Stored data
* * * *

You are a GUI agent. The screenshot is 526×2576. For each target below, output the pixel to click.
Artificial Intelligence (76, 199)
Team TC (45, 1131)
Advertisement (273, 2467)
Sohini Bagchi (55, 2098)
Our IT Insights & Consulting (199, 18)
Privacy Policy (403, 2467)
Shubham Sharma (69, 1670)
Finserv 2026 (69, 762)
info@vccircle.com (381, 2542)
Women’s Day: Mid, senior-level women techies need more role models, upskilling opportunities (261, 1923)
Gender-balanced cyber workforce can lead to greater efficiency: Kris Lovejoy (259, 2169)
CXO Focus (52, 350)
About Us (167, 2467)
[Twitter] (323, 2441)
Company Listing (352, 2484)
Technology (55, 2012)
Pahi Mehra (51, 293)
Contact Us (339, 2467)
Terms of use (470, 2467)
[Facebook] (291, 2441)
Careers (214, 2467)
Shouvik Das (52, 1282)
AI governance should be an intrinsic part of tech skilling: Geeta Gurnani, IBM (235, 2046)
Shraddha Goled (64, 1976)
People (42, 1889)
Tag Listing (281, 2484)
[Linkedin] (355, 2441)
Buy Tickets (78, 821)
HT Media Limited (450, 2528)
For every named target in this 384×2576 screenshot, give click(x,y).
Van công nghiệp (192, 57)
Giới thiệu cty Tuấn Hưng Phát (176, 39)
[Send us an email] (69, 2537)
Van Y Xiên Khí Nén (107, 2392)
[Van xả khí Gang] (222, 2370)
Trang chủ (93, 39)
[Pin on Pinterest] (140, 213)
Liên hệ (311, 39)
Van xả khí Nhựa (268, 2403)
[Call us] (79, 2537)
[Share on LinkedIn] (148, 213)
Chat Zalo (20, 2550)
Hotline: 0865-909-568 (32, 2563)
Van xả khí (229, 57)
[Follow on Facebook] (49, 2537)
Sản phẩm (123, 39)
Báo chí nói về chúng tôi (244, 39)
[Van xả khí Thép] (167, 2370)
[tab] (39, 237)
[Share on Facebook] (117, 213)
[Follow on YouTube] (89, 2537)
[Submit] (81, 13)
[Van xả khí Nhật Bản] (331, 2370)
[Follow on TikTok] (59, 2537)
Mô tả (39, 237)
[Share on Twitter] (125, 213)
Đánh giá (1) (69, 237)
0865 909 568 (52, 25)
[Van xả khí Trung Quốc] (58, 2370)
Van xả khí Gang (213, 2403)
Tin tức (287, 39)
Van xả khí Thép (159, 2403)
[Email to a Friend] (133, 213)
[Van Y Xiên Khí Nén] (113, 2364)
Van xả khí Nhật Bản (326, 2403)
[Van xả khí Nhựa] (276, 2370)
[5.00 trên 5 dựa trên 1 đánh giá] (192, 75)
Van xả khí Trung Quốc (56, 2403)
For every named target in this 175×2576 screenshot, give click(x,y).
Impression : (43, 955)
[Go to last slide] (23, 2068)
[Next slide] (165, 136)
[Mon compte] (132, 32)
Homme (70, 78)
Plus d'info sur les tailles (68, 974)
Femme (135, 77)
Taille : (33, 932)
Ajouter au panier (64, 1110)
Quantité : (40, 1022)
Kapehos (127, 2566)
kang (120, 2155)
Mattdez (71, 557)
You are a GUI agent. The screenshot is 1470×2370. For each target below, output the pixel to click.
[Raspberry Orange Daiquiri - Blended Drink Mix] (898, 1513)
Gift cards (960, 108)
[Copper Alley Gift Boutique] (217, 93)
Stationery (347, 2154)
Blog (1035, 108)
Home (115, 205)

* * * *

◆ What the task requires ◆
Starting at the line that has "Giới thiệu cty Tuấn Hưng Phát (176, 39)" and ending at the line that has "Plus d'info sur les tailles (68, 974)", please write out the lines above exactly, leaving out all others.

◆ Result of the exercise ◆
Giới thiệu cty Tuấn Hưng Phát (176, 39)
[Send us an email] (69, 2537)
Van Y Xiên Khí Nén (107, 2392)
[Van xả khí Gang] (222, 2370)
Trang chủ (93, 39)
[Pin on Pinterest] (140, 213)
Liên hệ (311, 39)
Van xả khí Nhựa (268, 2403)
[Call us] (79, 2537)
[Share on LinkedIn] (148, 213)
Chat Zalo (20, 2550)
Hotline: 0865-909-568 (32, 2563)
Van xả khí (229, 57)
[Follow on Facebook] (49, 2537)
Sản phẩm (123, 39)
Báo chí nói về chúng tôi (244, 39)
[Van xả khí Thép] (167, 2370)
[tab] (39, 237)
[Share on Facebook] (117, 213)
[Follow on YouTube] (89, 2537)
[Submit] (81, 13)
[Van xả khí Nhật Bản] (331, 2370)
[Follow on TikTok] (59, 2537)
Mô tả (39, 237)
[Share on Twitter] (125, 213)
Đánh giá (1) (69, 237)
0865 909 568 (52, 25)
[Van xả khí Trung Quốc] (58, 2370)
Van xả khí Gang (213, 2403)
Tin tức (287, 39)
Van xả khí Thép (159, 2403)
[Email to a Friend] (133, 213)
[Van Y Xiên Khí Nén] (113, 2364)
Van xả khí Nhật Bản (326, 2403)
[Van xả khí Nhựa] (276, 2370)
[5.00 trên 5 dựa trên 1 đánh giá] (192, 75)
Van xả khí Trung Quốc (56, 2403)
For every named target in this 175×2576 screenshot, give click(x,y).
Impression : (43, 955)
[Go to last slide] (23, 2068)
[Next slide] (165, 136)
[Mon compte] (132, 32)
Homme (70, 78)
Plus d'info sur les tailles (68, 974)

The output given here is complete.